Apathy describes a lack of interest, enthusiasm, or concern. At AHS many students exhibit apathy, and it is keeping them from being successful at school and in their lives in general.
Students often feel an overload of stress from school, which can create apathy and a lack of interest in education. There are resources at AHS to help guide students suffering from apathy. The Wellness Center counselors are available for students undergoing high levels of stress; they listen to the unpleasant and the pleasant. Students can also go to their own counselors to talk to allow their counselors to steer them towards the right direction, as well as helping them with their individual difficult situations. Ms. Madding, Assistant Principal and a previous counselor for 20 years said, “Having the experience from being a counselor I listen to the students to find the source of their problems; as well as listen to the stories of their home life. These stories are truly inspiring to me.”

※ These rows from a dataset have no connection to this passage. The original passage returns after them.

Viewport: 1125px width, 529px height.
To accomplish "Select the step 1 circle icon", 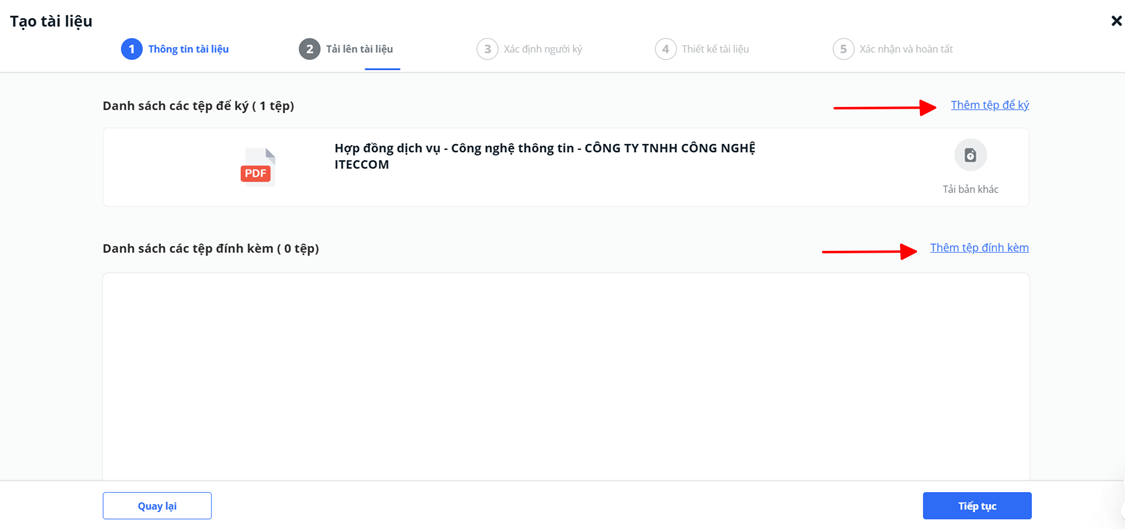I will coord(131,50).
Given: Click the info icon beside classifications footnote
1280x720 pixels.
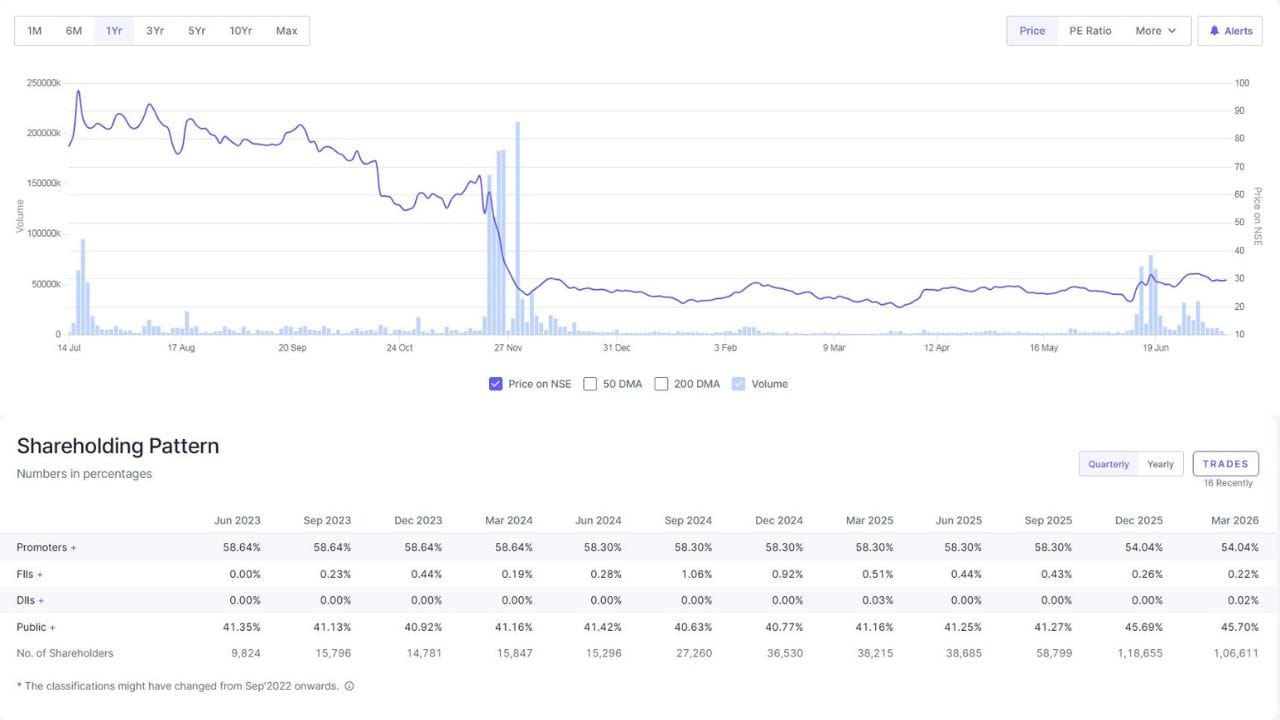Looking at the screenshot, I should 349,686.
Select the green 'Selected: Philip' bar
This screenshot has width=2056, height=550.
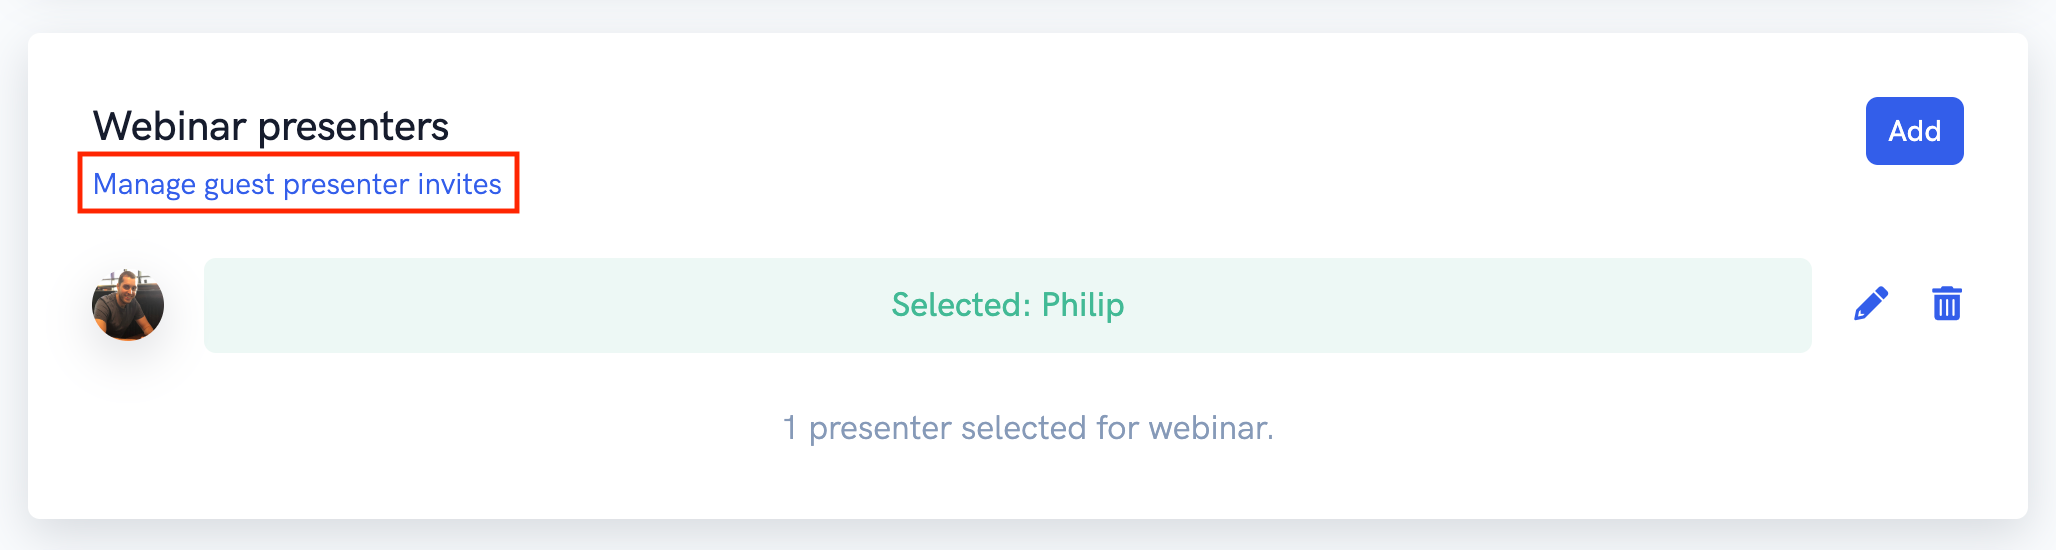[1007, 305]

Many students don’t seem to understand the consequences of giving up so early in their educational lives, and just not caring about the consequences. Teachers also face problems due to their students’ apathy. According to Spanish teacher Ms. Banks, students can lack motivation because “they don't see the lessons in class as something useful in their lives, don't understand it, and give up, or just want to survive school and graduate without any thought for the future.” Like other teachers, Ms. Banks cares about her students and tries to encourage them to do their work, but the amount of apathy in some students makes it hard to keep up their motivation. She added, “Sometimes it gets frustrating trying to help students who seem like they don't want the help they need, who are disruptive in class or don't do any homework at all.” Teachers are expected to combat apathy by continually finding new, entertaining ways to reach students, but finding those new ideas every day is challenging when students just don’t care about learning.
There are no easy solutions for absent motivation, but something does need to happen. The following suggestions were created by Stacey Lastoe, whose work appeared in Youbeauty online and who has written many other publications about how to deal with hard work. These are easy steps help students cope with apathy by motivating them to do more work with less stress. Students can create small goals to achieve at a pace they can manage rather than tackling a big job all at once. Not procrastinating, getting right to work on a project can help reduce stress later on. In addition, setting an ending time to work prevents students from overworking in any given time period. Lastly, students need to celebrate wins. Feeling satisfied about completing tasks can help improve overall stress levels and reduce apathy.
When teachers provide a clear connection between the class and a student’s life or future, that can combat apathy as students begin to see why their work might be worth doing. Success in school and in life is not an easy path; it’s uneven, full of difficult hardships that eventually come with great rewards.